━━ Task input

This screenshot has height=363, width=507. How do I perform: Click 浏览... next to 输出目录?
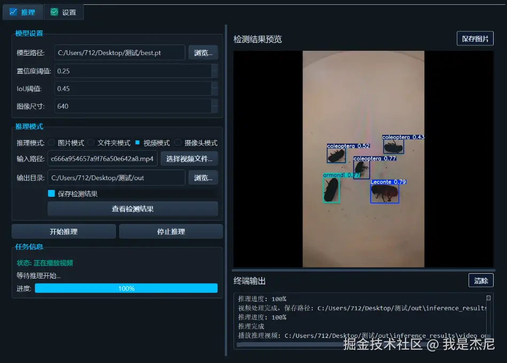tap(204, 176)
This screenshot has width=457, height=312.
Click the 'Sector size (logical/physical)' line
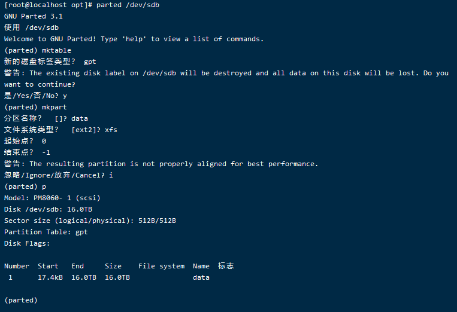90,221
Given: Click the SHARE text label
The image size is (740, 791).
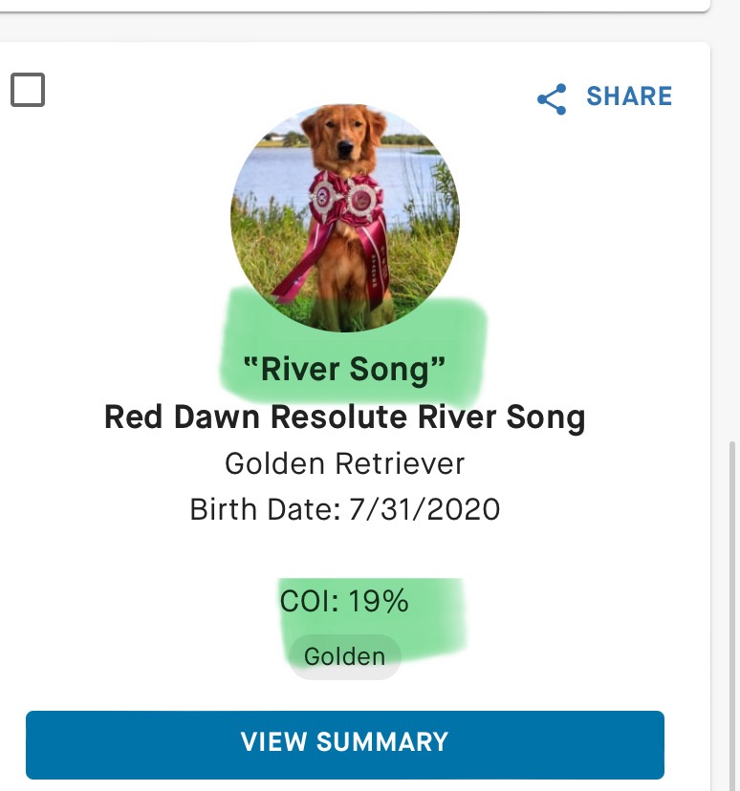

━━━━

Task statement ->
With the pictures removed, the entries above should be transcribed exactly.

Written answer ->
This screenshot has height=363, width=507. How do I perform: Click 浏览... next to 输出目录?
tap(204, 176)
This screenshot has width=457, height=312.
Click the 'Sector size (logical/physical)' line
90,221
Given: Click the SHARE text label
The image size is (740, 791).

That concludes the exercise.